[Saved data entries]
_____
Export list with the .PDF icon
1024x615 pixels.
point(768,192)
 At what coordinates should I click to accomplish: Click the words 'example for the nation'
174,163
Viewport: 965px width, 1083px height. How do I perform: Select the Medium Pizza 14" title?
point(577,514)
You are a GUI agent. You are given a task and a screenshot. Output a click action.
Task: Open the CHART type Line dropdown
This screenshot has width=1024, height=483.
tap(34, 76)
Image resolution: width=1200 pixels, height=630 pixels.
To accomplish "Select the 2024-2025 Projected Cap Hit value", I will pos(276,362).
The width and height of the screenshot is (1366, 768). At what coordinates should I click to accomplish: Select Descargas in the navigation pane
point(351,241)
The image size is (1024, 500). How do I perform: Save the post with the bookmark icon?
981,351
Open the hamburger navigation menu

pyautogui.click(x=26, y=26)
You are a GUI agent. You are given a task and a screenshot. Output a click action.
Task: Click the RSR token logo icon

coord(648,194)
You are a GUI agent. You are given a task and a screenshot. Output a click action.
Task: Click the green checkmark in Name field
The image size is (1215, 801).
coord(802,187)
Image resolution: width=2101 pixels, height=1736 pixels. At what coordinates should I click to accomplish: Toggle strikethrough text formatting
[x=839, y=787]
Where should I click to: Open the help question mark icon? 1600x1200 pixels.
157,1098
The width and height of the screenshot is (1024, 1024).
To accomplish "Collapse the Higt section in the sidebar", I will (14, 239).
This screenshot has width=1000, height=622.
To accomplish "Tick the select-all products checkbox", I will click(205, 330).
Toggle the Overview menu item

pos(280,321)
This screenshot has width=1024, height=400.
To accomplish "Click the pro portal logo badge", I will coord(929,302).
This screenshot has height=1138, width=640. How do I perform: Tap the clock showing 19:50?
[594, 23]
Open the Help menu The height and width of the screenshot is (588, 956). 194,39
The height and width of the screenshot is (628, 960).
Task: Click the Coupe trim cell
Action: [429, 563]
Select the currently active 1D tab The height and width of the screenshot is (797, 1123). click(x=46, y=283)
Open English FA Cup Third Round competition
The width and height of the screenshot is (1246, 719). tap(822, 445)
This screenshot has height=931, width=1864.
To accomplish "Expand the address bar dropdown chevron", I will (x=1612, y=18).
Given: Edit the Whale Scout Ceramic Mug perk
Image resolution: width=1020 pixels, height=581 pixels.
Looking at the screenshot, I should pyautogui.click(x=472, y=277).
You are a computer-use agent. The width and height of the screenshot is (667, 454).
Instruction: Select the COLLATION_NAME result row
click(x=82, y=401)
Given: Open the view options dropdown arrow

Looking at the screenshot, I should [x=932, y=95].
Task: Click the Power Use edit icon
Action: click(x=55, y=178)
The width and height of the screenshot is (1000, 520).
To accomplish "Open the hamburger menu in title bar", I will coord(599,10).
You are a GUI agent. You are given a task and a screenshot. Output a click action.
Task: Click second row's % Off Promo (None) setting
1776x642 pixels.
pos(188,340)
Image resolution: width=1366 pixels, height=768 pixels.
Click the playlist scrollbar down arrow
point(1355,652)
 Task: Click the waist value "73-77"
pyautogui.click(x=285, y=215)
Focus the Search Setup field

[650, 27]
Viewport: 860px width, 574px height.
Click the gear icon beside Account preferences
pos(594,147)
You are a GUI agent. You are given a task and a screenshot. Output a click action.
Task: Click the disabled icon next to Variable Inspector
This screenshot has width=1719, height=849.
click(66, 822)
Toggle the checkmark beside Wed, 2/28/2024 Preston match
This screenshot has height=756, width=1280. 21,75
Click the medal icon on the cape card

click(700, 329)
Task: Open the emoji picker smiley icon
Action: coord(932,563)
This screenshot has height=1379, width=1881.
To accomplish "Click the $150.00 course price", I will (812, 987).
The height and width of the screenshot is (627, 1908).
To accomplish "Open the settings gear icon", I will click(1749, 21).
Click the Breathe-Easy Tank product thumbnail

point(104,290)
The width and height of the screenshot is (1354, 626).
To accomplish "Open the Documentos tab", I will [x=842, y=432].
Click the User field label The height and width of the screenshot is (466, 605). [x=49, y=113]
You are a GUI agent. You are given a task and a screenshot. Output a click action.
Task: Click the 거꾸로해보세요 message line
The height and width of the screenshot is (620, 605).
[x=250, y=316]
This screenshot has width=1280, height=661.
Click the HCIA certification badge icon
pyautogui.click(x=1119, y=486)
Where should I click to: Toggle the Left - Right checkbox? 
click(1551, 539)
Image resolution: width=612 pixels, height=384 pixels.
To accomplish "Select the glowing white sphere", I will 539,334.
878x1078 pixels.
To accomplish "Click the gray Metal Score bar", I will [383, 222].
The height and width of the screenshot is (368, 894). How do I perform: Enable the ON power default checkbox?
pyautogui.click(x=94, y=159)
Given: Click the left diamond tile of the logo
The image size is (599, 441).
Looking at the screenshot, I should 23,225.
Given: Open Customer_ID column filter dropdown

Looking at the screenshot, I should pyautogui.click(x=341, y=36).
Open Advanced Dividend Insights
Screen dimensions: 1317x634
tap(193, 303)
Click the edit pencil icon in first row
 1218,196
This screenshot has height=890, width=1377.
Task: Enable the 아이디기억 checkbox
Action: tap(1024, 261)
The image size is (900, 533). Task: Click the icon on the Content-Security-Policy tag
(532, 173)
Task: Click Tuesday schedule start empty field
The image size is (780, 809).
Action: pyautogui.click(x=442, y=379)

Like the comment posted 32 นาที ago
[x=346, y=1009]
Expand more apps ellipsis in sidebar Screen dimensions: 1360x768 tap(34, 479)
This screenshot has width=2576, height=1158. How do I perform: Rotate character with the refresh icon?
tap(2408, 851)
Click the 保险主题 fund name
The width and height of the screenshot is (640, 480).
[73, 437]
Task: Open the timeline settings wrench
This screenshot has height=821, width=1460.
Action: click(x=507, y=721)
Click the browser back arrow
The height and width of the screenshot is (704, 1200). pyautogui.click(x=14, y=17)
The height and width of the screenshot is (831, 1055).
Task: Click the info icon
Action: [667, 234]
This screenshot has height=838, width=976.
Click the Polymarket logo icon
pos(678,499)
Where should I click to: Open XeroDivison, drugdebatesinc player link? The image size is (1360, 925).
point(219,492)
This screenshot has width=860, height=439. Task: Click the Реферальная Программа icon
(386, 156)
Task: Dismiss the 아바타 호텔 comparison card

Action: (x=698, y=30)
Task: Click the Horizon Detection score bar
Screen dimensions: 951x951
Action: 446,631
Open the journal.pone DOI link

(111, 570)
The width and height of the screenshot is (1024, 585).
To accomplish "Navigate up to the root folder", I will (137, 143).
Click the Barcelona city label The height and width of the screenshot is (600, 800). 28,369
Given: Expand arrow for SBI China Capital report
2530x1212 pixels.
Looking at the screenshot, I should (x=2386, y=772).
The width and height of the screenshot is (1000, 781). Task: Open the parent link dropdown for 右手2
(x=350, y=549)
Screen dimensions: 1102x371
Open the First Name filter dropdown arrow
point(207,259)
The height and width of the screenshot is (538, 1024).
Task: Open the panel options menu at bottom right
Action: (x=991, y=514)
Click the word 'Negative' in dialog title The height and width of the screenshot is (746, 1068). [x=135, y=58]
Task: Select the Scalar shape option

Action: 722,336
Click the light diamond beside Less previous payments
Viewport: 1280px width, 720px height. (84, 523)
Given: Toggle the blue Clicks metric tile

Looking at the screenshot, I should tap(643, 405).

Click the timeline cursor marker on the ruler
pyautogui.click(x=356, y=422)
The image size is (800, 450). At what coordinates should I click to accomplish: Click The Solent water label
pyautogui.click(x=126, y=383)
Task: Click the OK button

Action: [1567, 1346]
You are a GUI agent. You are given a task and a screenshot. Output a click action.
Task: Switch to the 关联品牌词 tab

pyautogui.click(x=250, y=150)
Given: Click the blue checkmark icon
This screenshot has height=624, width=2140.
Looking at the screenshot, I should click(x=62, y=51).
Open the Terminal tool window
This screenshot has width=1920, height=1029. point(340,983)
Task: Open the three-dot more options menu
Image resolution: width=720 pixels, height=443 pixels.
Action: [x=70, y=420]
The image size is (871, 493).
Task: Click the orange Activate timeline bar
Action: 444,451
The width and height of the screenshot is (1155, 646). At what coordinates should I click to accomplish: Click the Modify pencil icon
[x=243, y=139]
_____
PROBLEM DETAILS => Say how many lines in the entries include the word "settings", with no text around the number.

COMPLETED TASK => 2